Mindful Self-Compassion Training
"The mission is to share the benefits of compassion and mindfulness; help alleviate suffering and to inspire the cultivation of joy.”
Mindful Self-Compassion (MSC) is an empirically-supported 8-week course designed to cultivate the skill of self-compassion.
Mindfulness is the first step—turning with loving awareness toward difficult experience (thoughts, emotions, and sensations). Self-compassion comes next—bringing loving awareness to ourselves. Together, mindfulness and self-compassion comprise a state of warm, connected presence during difficult moments in our lives.
Self-compassion involves the capacity to soothe, comfort, and validate ourselves, as well as to protect, provide for and motivate ourselves, when things go wrong in our lives. It is learned, in part, by connecting with our natural compassion for others. Learning how to be self-compassionate also helps us sustain and expand our compassion for others.
Numerous research studies show that self-compassion is strongly associated with emotional wellbeing, coping with life challenges, lower levels of anxiety and depression, healthy habits such as diet and exercise, and more satisfying personal relationships. It is an inner strength that enables us to be more fully human—more fully ourselves.

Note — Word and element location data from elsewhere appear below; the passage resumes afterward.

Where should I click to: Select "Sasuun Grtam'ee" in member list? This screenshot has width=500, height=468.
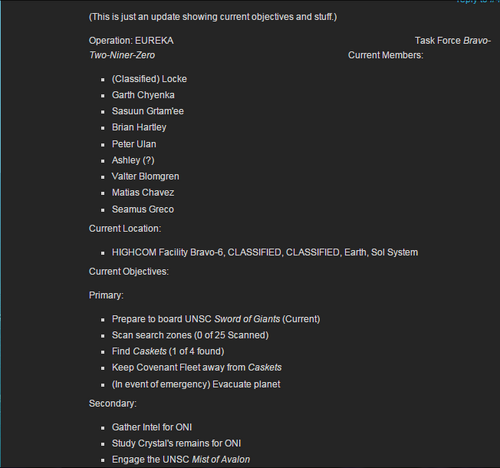pos(148,111)
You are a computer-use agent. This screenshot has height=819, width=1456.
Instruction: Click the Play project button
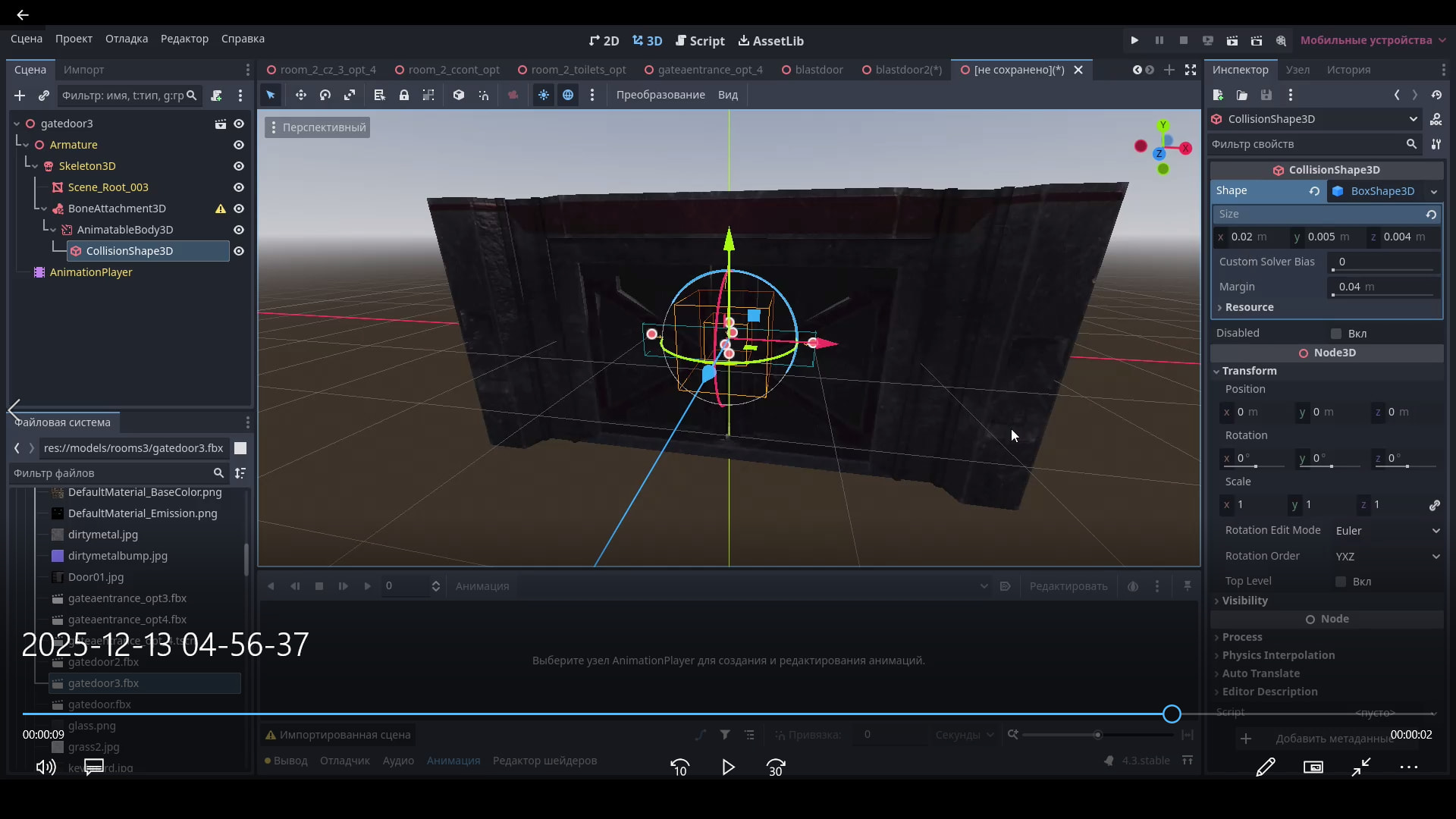[x=1134, y=40]
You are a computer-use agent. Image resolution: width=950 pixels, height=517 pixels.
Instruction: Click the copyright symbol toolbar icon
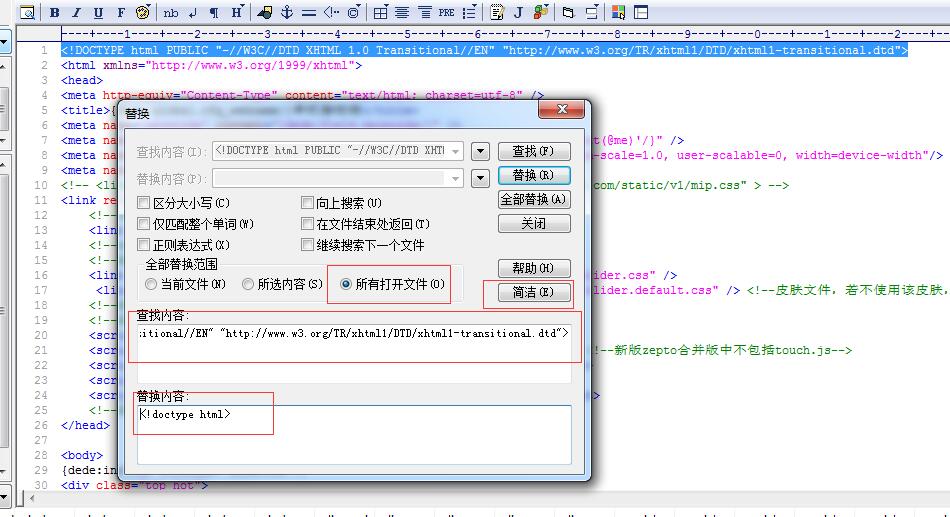354,13
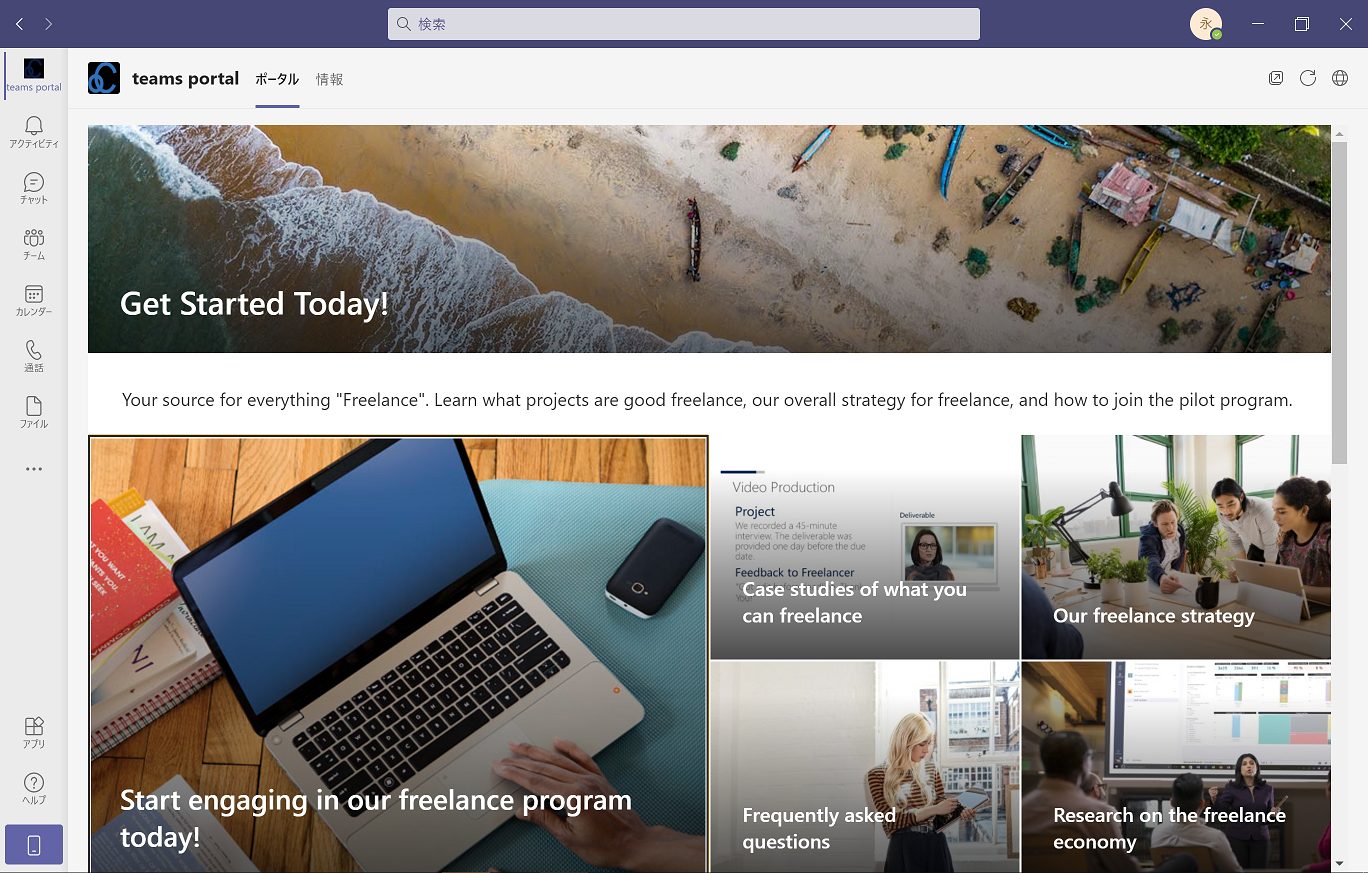Expand more apps ellipsis in sidebar

(x=34, y=468)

WHAT: 8 week training program based on the ground-breaking work of Christopher Germer, Ph.D. and Kristin Neff, Ph.D.
The three key components of self-compassion are self-kindness, a sense of common humanity, and balanced, mindful awareness. Kindness opens our hearts to suffering, so we can give ourselves what we need. Common humanity opens us to our essential inter-relatedness, so that we know we aren't alone. Mindfulness opens us to thepresent moment, so we can accept our experience with greater ease.
“I have been teaching this group since Spring of 2014 and it is consistently one of my most gratifying and meaningful experiences. Participants report feeling more confident, less self-critical, less judgmental of others and more compassionate.”
“Now, when people cut me off as I’m driving, instead of getting angry, I let them in and have compassion.”
“I am so much more patient with my children, in fact, everyone. Life just feels more easeful and caring."
“I am able to be compassionate with myself in the midst of turmoil”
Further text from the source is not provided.